Mary Elizabeth Lynch Pillion (January 18, 1921 – June 8, 1990) was an American chemist with the United States Army from the late 1940s into the 1970s.

== Early life ==
Elizabeth Lynch was from Lawrence, Massachusetts, the daughter of Michael Francis Lynch and Abigail F. Scott Lynch.

== Career ==
Pillion was a chemist at the United States Army's Quartermaster Research and Engineering Command in Natick, Massachusetts. Much of her work involved studying storage and cleaning methods for feeding and hydration systems in extreme environments.

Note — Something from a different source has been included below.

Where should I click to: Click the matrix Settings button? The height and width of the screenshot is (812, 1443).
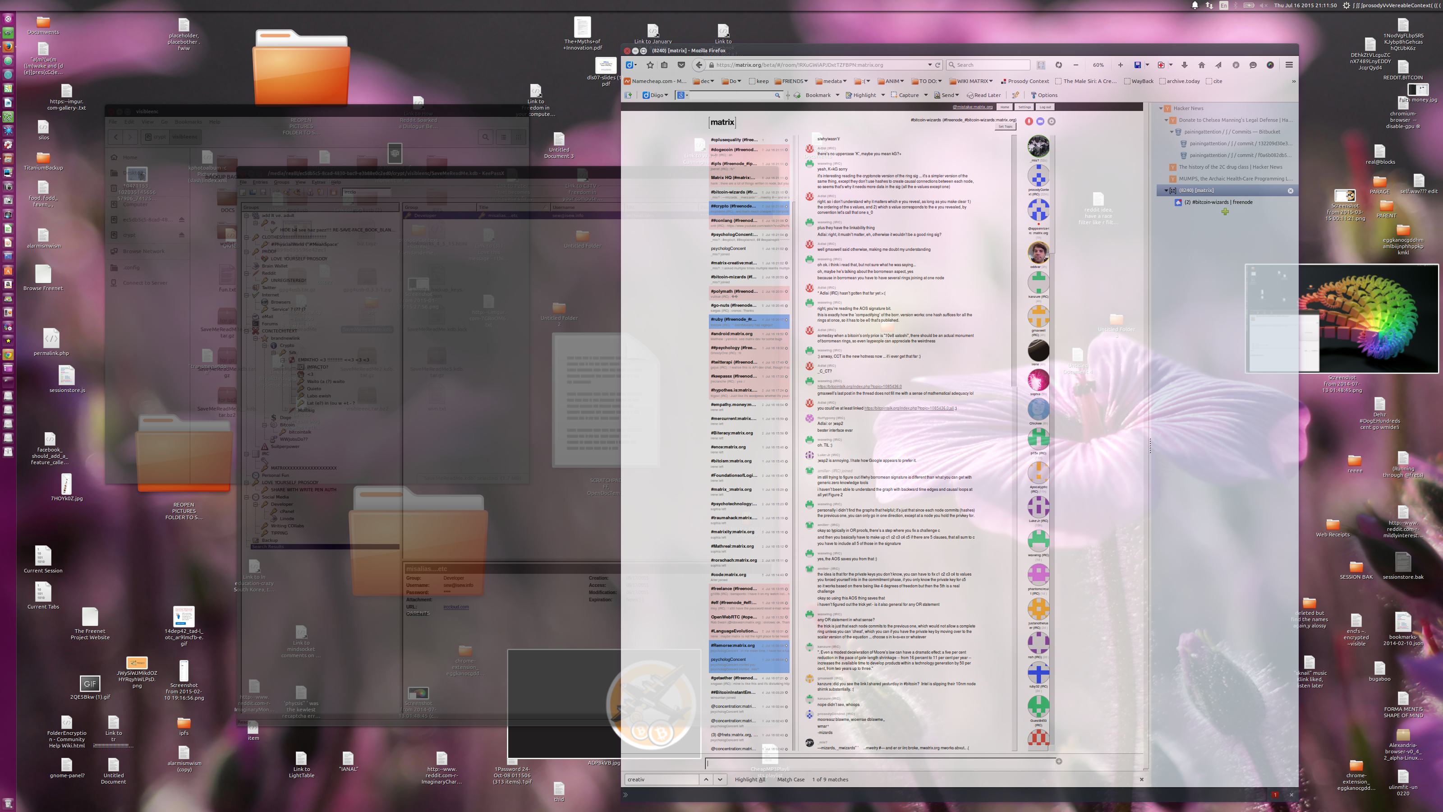[x=1024, y=107]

In 1962 she received the Research Directors' Award for her work on a spectrophotometric correction technique for identifying ingredients in disinfectants and other solutions.

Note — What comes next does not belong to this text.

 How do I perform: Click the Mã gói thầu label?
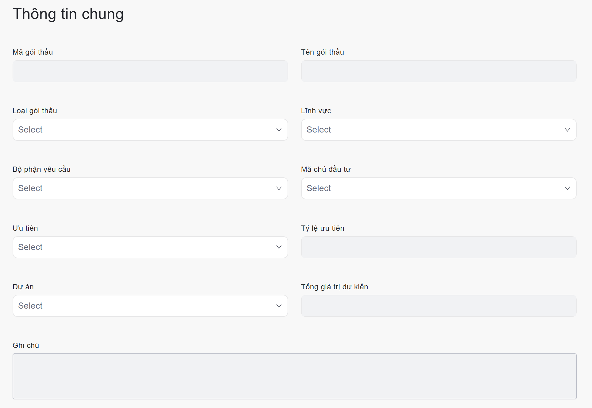[x=33, y=52]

Pillion's research was published in scholarly journals including Analytical Chemistry, Journal of Chromatographic Science, Military Medicine, and Applied Microbiology.

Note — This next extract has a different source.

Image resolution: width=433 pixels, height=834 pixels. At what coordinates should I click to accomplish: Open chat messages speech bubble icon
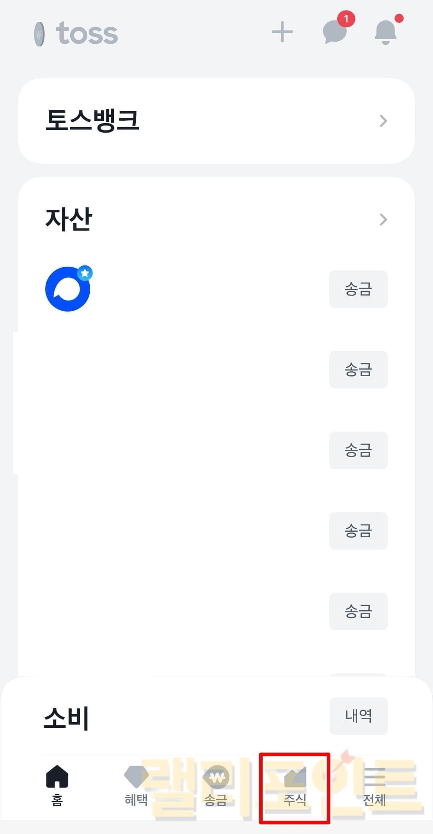tap(335, 31)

== Selected publications ==

- "Military individual and small group water disinfecting systems: an assessment" (1977, with Morris R. Rogers, Arthur M. Kaplan, and Joseph J. Vitaliano)
- "Prevention of Food Residue Spoilage in Waste Packaging from Feeding Systems Utilized by Personnel Operating in a Closed Gaseous Environment Requirement Number AF 4-12" (1975, with Morris R. Rogers, Arthur M. Kaplan, and Joseph J. Vitaliano)
- "Resistance of Weathered Cotton Cellulose to Cellulase Action" (1970, with Arthur M. Kaplan, Mary Mandels, and Marvin Greenberger)
- "Long-term Storage Study of Disinfectant, Germicidal, and Fungicidal" (1965, with Morris R. Rogers and Arthur M. Kaplan)
- "Gas Chromatography of Phenylphenols and Chlorophenylphenols on a Silicone Nitrile Column" (1965)
- "Absorptivity Correction in Multicomponent Spectrophotometric Analysis" (1961, with Morris R. Rogers and Arthur M. Kaplan)
- "Effects of Local Cooling on Finger Blood Flow in Individuals Exposed to Warm Ambient Temperature" (1951, with Mortimer Eugene Bader and Jere Mead)
- "The Inhibition of Frostbite Wheals by the Iontophoresis of Antihistaminic Agents" (1949, with Martin B. Macht and Jere Mead)
- "Peripheral vascular effects produced by localized warming of various skin areas" (1948, with M. E. Bader, and M. B. Macht)
- "The Effects of Various Amino Acids on Peripheral Blood Flow and Skin Temperature" (1948, with M. B. Macht)
- "Changes in skin temperature and blood flow of hand following ingestion of certain amino acids" (1948, with M. B. Macht)
- "Control of Peripheral Blood Flow: Responses in the Human Hand when Extremities are Warmed" (1947, with B. G. Ferris, R. E. Forster, and W. R. Christensen)

== Personal life ==
Elizabeth Lynch was married to John William Pillion, an Army physician. She lived in Andover, Massachusetts. She died in 1990, in Methuen, Massachusetts.